Violences après une manifestation pro-salafistes à Benghazi

Un garde libyen monte la garde après une attaque de manifestants à Benghazi, le 28 septembre 2012 [Abdullah Doma / AFP] Un garde libyen monte la garde après une attaque de manifestants à Benghazi, le 28 septembre 2012 [Abdullah Doma / AFP]

Des manifestants ont lancé des grenades contre les forces de sécurité et incendié des voitures vendredi à Benghazi après un rassemblement en faveur d'un groupe salafiste extrémiste chassé de la grande ville de l'Est libyen.

Plus de 200 hommes ont convergé vers l'hôpital Al-Jalaa de Benghazi, qui était gardé jusqu'à il y a une semaine par des membres des Partisans de la charia, repoussés de la ville par des manifestants anti-milices à l'issue d'un rassemblement massif le 21 septembre.

"Nous voulons que les Partisans de la charia reviennent et protègent cet hôpital", proclamaient vendredi les pancartes des manifestants, qui ont ensuite pris la direction d'un bâtiment de la sécurité.

Les policiers ont tiré des salves d'avertissement en l'air depuis l'intérieur de leur base, et les manifestants ont répliqué en lançant des grenades sur l'enceinte du bâtiment et en incendiant deux voitures garées à proximité.

L'armée est arrivée rapidement sur les lieux et la foule s'est dispersée, tandis que 25 soldats prenaient position à l'extérieur du bâtiment pour le protéger.

"Il n'y a pas eu de mort, nous avons pris le contrôle de la situation", a déclaré à l'AFP le général Manaa Ben Hamid, disant ignorer l'identité des assaillants.

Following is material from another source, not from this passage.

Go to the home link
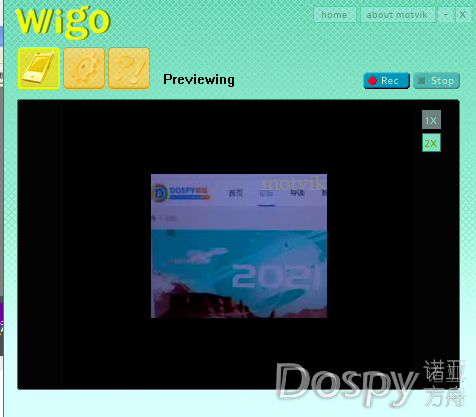 (x=334, y=15)
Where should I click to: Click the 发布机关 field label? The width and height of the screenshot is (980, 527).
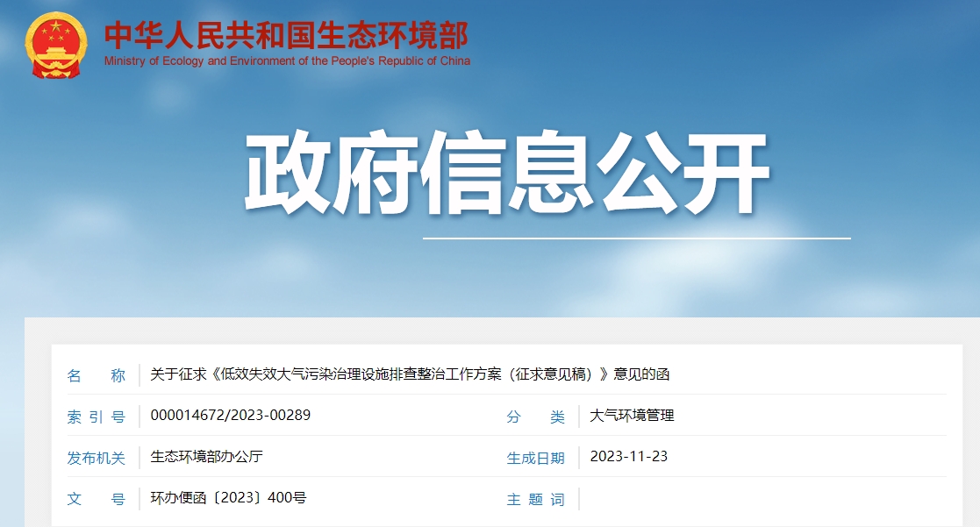(x=99, y=457)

Les Partisans de la charia sont soupçonnés, malgré leurs démentis, d'être impliqués dans l'attaque du consulat américain le 11 septembre à Benghazi, dans laquelle l'ambassadeur Chris Stevens et trois autres Américains avaient été tués.

A Tripoli, quelque 200 personnes ont manifesté contre les milices d'anciens combattants rebelles qui font la loi dans le pays et au sein desquelles le gouvernement tente de mettre de l'ordre.

Le grand mufti Sadeq al-Geriani, haute autorité religieuse du pays, avait pourtant appelé cette semaine, dans des propos largement repris, à ne pas manifester pour "éviter un bain de sang" face au faible niveau de sécurité et au risque de voir "les ennemis de la révolution" exploiter les troubles.

Le 21 septembre, les violences à Benghazi avaient fait 11 morts. Des milliers de manifestants avaient alors réclamé le démantèlement de tous ces groupes armés qui font la loi dans le pays depuis la chute du régime de Mouammar Kadhafi en octobre 2011, et la création d'une armée et d'une police professionnelles.